Un travailleur est engagé dans une fonction d’employé polyvalent. Son contrat précise qu’il exercera principalement ses missions chez un client de son employeur situé à Bruxelles mais qu’il pourra également être amené à effectuer des prestations pour deux autres sociétés situées à Wavre et à Tervuren. Le contrat avec le client bruxellois étant arrivé à échéance, l’employeur met fin au contrat de travail moyennant un délai de préavis à prester, préavis qui devait être presté au siège de l’employeur, à Wavre.
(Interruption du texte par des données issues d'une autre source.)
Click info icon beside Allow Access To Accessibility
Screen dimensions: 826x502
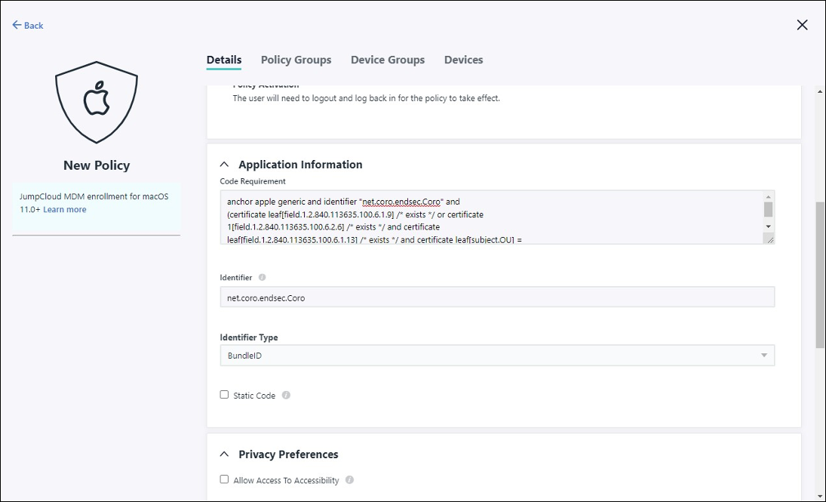pyautogui.click(x=349, y=480)
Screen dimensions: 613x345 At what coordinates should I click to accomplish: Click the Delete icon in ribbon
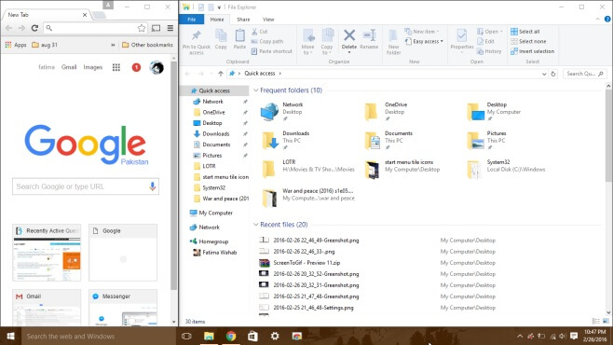349,35
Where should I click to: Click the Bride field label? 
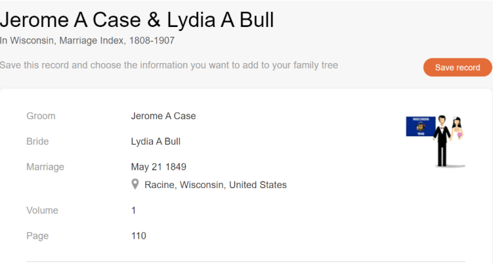click(x=37, y=141)
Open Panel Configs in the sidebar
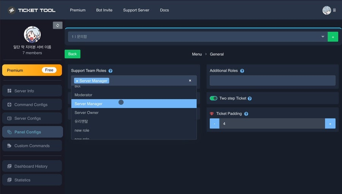Image resolution: width=342 pixels, height=194 pixels. coord(33,132)
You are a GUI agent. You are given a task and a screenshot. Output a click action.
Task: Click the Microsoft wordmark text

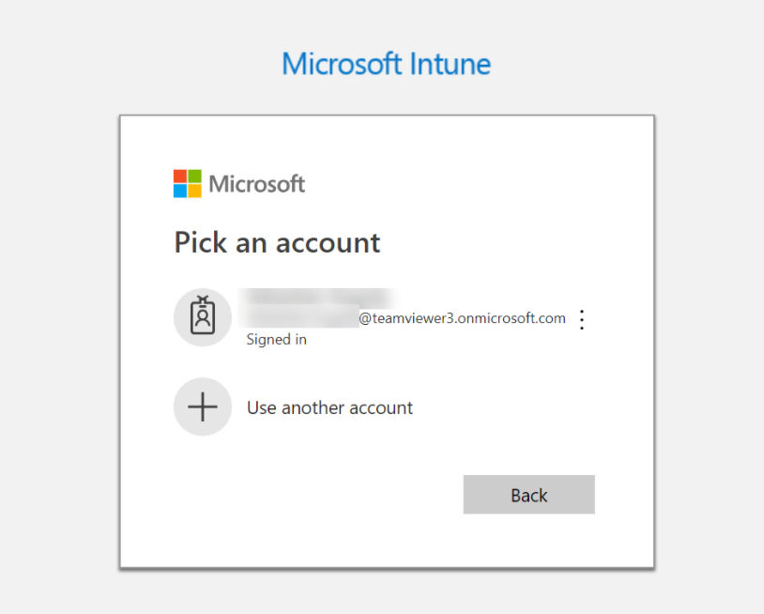click(x=257, y=184)

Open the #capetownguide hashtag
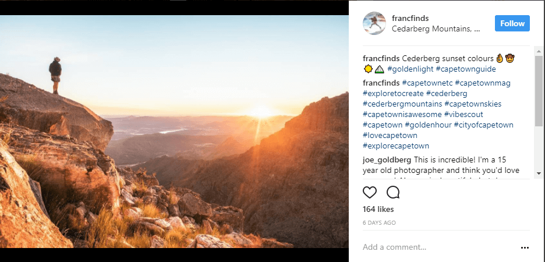tap(466, 69)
Le travailleur conteste immédiatement cette modification de lieu de travail en indiquant qu’il ne dispose pas de véhicule privé. Il demande un aménagement de ses conditions de travail : octroi d’une voiture de société, aménagement de ses horaires de travail, télétravail,… Lors d’une réunion, l’employeur lui rappelle les règles applicables en matière d’aménagement de l’horaire de travail mais indique qu’il ne peut accepter les demandes relatives à l’octroi d’une voiture de société et à du télétravail exclusif. Par courrier recommandé envoyé le surlendemain de la réunion, le travailleur constate un acte équipollent à rupture et réclame une indemnité compensatoire de préavis. Suite au refus de l’employeur, le travailleur introduit une procédure en justice en réclamant le paiement de l’indemnité compensatoire de préavis. L’employeur soutient que le travailleur est à l’origine de la rupture et réclame le paiement d’une indemnité de contre-préavis.
Rappel des principes
Le tribunal rappelle les principes de base qui se dégagent de la jurisprudence en matière d’acte équipollent à rupture résultant d’une modification importante d’un élément essentiel du contrat de travail. Pour qu’elle puisse être considérée comme un acte équipollent à rupture, la modification du contrat de travail doit être à la fois unilatérale, importante et porter sur un élément essentiel et non sur des conditions « accessoires ». Il rappelle également qu’il convient d’apprécier l’ensemble des circonstances de fait et d’avoir égard « à l’intérêt du travailleur ainsi qu’à l’intérêt économique de l’entreprise ».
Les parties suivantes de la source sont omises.